Pero igual es porque yo no soy una señora. O porque me parece una falta de respeto considerar que el otro es menos sólo porque le pagas un salario (de mierda, a menudo).

Busco rápidamente sinónimos de señora por si encajara en alguno:

  • mujer, hembra, dama, matrona, madre, madama, dueña
  • mujer, esposa, cónyuge, compañera, pareja, consorte, costilla

Me quedo con dama, mujer y compañera. Me ofende la costilla si no es en barbacoa. Consorte ya lo fui, en todas sus acepciones. Hembra siempre me ha echado para atrás, por anatómico y de casquería porno. Pero lo mismo es porque no siendo una señora me duele mi falta de etiqueta.

Las señoras no madrugan. Se arrastran por el pasillo y llegan tarde a todas partes. Que las esperen. Que les sirvan el desayuno en bandeja de plata. Que recojan los papeles que tiran al suelo en un descuido. Que les llenen la bañera de espuma y sueños aromáticos. Que se anticipen a sus deseos. Que deseen por ellas. Que envidien el cajón de sus sostenes. La hilera de camisan bien planchadas.

Si no soy señora, ¿soy señorita? ¿amante ocasional? ¿reponedora de letras? ¿ser humano esperanzado? ¿domadora de fieras sin rayas? ¿melómana empedernida? ¿mujer madura con espíritu adolescente? ¿rubia de bote?

¿Por qué es tan difícil definirse sin utilizar al otro/lo otro -marido, hijos, empleada de hogar, profesión-?

Solía madrugar en casa ajena y buscaba mi hogar en un rincón con un café. A veces en una terraza con plantas que crecían salvajes y me daban calor. Una señora, convengamos que soy una señora a falta de otro título más conveniente, no se adapta fácilmente a los crujidos del suelo de madera ni a las luces de techo, deslumbrantes. Al chorro de una ducha diferente, al respaldo de una silla ni a la almohada que extraña la curva de su cuello.

Una dama se siente animal en una jaula cuando sale de la suya y explora con el lomo erizado, de puntillas y a oscuras. Tiene frío, mucho frío y se encoge bajo un albornoz de otro.

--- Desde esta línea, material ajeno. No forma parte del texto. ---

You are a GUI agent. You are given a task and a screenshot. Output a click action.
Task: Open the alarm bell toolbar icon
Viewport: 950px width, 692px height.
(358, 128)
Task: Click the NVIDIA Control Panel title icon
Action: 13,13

Y sueña con su rincón y su fuego, aunque en casa no haya chimenea. Y se siente tan dueña, tan señora, delante del espejo de su cuarto. Irremediablemente regia. Y recoge su ropa interior y sus miserias antes de que el ángel que la cuida pase y devuelva cada cosa a su sitio, como un duende.

Y ser dueña de sí ya le parece mucho.